* _Directions for this task_
Word for word, restate the lines of the listing from the one that holds "1920x1080 pixels. Task: Open" through the very last line, and nothing more.

-*-*-

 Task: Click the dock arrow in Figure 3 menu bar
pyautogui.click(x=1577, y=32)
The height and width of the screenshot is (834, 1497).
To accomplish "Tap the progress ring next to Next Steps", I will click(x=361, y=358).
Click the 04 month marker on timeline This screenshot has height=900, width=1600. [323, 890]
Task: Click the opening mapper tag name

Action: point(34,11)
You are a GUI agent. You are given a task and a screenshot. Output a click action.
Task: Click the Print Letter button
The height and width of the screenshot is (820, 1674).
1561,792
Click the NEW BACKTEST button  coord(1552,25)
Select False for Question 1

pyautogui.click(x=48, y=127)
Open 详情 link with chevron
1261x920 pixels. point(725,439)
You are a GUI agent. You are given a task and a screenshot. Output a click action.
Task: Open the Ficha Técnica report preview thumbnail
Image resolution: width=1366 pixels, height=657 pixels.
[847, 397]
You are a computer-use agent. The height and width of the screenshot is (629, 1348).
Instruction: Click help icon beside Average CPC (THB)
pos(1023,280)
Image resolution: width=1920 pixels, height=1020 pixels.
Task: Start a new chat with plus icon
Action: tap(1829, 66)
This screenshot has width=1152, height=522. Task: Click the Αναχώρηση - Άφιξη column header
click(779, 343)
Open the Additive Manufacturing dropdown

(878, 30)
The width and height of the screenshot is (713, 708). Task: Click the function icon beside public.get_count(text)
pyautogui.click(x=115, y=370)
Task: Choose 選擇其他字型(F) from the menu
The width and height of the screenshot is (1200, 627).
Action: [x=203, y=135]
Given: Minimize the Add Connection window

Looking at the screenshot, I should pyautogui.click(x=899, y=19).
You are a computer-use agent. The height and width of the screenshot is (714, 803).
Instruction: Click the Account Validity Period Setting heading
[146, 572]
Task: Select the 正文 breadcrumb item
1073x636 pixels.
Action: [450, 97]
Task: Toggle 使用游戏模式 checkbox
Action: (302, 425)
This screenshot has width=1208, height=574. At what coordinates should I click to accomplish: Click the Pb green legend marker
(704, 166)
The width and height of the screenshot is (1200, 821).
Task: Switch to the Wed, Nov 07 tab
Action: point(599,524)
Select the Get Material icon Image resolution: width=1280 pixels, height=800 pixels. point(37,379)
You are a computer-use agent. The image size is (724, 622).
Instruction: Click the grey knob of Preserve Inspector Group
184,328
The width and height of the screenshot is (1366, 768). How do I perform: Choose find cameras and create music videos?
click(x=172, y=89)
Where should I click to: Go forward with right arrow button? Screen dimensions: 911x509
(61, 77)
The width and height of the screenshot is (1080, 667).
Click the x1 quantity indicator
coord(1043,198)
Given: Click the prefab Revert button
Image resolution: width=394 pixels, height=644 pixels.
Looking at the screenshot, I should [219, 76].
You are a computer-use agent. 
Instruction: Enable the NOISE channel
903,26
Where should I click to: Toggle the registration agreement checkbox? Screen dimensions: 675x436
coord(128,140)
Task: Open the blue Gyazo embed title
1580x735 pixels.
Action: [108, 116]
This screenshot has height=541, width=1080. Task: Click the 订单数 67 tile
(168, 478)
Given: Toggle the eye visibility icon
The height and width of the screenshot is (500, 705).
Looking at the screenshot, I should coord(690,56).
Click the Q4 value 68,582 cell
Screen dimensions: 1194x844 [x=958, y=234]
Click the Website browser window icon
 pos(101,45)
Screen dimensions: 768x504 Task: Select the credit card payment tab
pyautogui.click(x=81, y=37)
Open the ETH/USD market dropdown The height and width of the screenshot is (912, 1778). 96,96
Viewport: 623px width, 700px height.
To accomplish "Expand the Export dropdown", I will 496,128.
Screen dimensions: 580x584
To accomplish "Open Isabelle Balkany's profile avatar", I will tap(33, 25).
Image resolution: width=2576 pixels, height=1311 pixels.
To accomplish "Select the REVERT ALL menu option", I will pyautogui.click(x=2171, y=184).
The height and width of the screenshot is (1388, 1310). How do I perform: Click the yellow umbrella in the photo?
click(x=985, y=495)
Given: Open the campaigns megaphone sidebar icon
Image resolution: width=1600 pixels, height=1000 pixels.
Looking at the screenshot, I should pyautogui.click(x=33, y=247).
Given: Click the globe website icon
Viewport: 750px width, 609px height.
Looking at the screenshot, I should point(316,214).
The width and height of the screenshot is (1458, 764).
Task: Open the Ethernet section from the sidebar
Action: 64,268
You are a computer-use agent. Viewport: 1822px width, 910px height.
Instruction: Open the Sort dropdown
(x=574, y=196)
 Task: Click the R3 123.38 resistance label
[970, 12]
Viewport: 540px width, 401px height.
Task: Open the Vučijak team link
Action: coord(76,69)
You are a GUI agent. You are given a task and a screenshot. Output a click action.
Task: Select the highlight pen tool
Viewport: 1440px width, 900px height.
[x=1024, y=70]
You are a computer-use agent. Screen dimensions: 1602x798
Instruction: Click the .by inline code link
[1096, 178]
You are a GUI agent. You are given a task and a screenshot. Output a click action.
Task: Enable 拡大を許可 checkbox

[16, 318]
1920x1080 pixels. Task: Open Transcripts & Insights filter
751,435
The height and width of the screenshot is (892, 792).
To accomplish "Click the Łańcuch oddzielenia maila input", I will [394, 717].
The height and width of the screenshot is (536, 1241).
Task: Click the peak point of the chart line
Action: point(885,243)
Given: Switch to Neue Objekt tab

-*-*-

* _Answer section_
1920x1080 pixels. Task: Open Transcripts & Insights filter
751,435
The height and width of the screenshot is (892, 792).
To accomplish "Click the Łańcuch oddzielenia maila input", I will [394, 717].
The height and width of the screenshot is (536, 1241).
Task: Click the peak point of the chart line
Action: point(885,243)
Given: Switch to Neue Objekt tab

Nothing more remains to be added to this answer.